The Department of Transportation reported that there were over 24,000 drunk driving convictions in 2018. Over 6,000 drunk drivers were involved in crashes and 160 people died that same year.
A study from the United Health Foundation found that nearly one fourth of Wisconsin adults drink excessively, but many face few or no consequences for potentially dangerous behavior.
This morning, police in Northwestern Wisconsin arrested Mark Alan Johnson, a man from Rice Lake on what they suspect is his 15th drunk driving offense. According to the Milwaukee Journal Sentinel, his longest sentence was five years, which would make it the minimum sentence under the new law. Governor Evers told TMJ back in January he thinks the drunk driving issue should be taken more seriously.
“Whether it’s making that first thing a felony or making it more severe than it is now, I’m not in a position to say that but clearly that is an important issue,” said Evers.
Also present at the bill signing was Sheila Lockwood, an Illinois woman whose son died in Three Lakes, Wisconsin, when his drunk friend crashed the car they were in. Lockwood told TMJ yesterday that she was happy to see the bill signed into law.

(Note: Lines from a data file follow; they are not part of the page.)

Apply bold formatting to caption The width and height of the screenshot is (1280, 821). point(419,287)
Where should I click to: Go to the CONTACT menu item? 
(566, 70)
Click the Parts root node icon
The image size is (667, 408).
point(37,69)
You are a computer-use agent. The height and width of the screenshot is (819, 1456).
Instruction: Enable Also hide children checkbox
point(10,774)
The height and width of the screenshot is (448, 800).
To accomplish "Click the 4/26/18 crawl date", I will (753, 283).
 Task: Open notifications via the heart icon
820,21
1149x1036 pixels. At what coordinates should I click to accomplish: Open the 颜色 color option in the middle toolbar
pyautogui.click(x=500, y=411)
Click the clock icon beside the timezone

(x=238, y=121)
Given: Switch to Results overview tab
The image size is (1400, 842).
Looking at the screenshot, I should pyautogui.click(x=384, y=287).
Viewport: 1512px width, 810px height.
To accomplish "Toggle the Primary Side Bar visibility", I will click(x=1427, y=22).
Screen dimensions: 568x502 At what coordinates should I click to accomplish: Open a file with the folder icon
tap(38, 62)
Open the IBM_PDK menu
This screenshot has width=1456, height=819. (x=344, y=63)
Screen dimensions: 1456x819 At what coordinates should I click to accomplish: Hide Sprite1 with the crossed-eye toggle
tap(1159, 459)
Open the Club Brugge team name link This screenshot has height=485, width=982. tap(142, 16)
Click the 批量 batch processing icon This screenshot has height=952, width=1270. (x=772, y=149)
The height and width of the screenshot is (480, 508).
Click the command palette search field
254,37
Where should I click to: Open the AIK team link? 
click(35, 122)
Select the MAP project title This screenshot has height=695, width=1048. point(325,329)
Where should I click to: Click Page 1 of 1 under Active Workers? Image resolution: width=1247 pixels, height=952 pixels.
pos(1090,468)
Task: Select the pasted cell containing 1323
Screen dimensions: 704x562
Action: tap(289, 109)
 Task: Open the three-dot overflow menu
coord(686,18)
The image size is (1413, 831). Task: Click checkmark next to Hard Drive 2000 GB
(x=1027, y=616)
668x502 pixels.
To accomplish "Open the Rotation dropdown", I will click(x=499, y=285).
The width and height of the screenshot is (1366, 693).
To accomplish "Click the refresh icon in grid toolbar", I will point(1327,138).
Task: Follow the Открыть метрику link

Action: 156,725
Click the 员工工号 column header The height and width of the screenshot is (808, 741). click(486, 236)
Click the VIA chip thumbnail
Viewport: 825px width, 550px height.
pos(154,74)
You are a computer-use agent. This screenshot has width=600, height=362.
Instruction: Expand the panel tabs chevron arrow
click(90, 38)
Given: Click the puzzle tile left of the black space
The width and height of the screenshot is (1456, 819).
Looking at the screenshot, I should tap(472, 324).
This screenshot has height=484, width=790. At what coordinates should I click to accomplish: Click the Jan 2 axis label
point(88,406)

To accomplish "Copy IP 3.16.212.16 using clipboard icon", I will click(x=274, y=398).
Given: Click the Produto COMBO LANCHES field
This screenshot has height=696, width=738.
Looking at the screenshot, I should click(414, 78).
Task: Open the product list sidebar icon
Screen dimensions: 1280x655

“I wish it had been done a long time ago,” said Lockwood. “My son’s drunk driver would be spending a little bit more time behind bars.”
The driver Lockwood is talking about was sentenced to three years in prison. He had no previous drunk driving offenses.
The bill does allow a court to sentence people to less than the minimum if the person who died was a passenger in the defendant’s car, if the court finds that the community’s best interests will be served and the public will not be harmed. It must also put that reasoning on the person’s record.